Mechanism reduction#

A simplistic approach to mechanism reduction which demonstrates Cantera’s features for dynamically manipulating chemical mechanisms.

Here, we use the detailed NUI Galway mechanism to simulate adiabatic, constant pressure ignition of a lean n-hexane/air mixture. We track the maximum reaction rates for each reaction to determine which reactions are the most important, according to a simple metric based on the relative net reaction rate.

We then create a sequence of reduced mechanisms including only the top reactions and the associated species, and run the simulations again with these mechanisms to see whether the reduced mechanisms with a certain number of species are able to adequately simulate the ignition delay problem.

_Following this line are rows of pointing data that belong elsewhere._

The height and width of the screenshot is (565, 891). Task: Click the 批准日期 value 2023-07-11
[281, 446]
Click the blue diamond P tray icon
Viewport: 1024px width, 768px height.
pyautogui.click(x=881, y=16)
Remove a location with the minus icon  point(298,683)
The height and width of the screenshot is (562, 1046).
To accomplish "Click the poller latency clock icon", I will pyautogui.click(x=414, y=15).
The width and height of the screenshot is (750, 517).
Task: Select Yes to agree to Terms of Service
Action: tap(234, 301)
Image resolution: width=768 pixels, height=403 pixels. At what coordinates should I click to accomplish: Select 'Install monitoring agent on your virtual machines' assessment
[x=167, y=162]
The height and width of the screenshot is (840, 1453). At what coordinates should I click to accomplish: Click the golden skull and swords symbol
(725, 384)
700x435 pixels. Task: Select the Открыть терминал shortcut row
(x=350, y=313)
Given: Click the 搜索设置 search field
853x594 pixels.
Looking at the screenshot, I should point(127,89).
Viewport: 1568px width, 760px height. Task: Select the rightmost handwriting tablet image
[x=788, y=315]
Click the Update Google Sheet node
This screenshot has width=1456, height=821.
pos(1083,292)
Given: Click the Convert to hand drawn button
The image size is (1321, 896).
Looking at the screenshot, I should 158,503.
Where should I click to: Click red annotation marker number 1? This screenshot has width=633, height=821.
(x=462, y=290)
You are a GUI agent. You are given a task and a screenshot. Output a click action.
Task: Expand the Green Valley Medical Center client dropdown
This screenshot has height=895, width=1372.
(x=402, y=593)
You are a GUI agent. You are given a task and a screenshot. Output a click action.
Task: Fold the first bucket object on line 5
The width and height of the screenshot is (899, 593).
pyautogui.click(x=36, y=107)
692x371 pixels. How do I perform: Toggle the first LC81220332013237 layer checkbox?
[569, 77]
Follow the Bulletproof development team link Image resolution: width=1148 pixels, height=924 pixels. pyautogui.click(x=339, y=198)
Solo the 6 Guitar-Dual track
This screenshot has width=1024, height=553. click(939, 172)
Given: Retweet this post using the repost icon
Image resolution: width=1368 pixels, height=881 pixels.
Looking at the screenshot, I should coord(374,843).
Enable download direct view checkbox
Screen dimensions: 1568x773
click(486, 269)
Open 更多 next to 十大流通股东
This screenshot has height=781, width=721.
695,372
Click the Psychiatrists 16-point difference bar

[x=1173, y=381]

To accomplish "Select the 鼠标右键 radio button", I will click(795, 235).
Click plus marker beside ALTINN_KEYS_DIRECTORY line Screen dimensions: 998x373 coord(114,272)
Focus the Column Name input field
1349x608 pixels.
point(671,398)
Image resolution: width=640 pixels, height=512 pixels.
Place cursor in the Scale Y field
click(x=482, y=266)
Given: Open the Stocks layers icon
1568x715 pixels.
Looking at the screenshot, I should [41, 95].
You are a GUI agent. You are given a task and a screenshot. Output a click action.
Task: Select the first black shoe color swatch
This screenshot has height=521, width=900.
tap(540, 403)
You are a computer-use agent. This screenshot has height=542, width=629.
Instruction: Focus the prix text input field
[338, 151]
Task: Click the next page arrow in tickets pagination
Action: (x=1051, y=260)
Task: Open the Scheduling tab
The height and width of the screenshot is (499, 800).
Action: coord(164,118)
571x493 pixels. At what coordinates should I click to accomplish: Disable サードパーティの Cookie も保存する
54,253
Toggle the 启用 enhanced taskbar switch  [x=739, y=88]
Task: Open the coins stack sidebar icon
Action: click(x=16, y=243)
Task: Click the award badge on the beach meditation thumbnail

Requires: cantera >= 3.1.0, matplotlib >= 2.0

Tags: Python kinetics combustion reactor network editing mechanisms ignition delay plotting

import cantera as ct
import numpy as np
import matplotlib.pyplot as plt
import dataclasses

@dataclasses.dataclass
class Result:
    species: int
    reactions: int
    time: list
    temperature: list


ct.suppress_thermo_warnings()
T0 = 975
P0 = 5 * ct.one_atm
gas = ct.Solution('example_data/n-hexane-NUIG-2015.yaml')
gas.set_equivalence_ratio(0.8, 'NC6H14:1.0', 'O2:1.0, N2:3.76')
X0 = gas.mole_fraction_dict()
gas.TP = T0, P0

Run a simulation with the full mechanism

r = ct.IdealGasConstPressureMoleReactor(gas)
sim = ct.ReactorNet([r])
sim.preconditioner = ct.AdaptivePreconditioner()

tt = []
TT = []
# Rmax is the maximum relative reaction rate at any timestep.
Rmax = np.zeros(gas.n_reactions)
while sim.time < 0.04:
    sim.step()
    tt.append(1000 * sim.time)
    TT.append(r.T)
    rnet = abs(gas.net_rates_of_progress)
    rnet /= max(rnet)
    Rmax = np.maximum(Rmax, rnet)

baseline = Result(gas.n_species, gas.n_reactions, tt, TT)

Get the reaction objects, and sort them so the most active reactions are first.

R = sorted(zip(Rmax, gas.reactions()), key=lambda x: -x[0])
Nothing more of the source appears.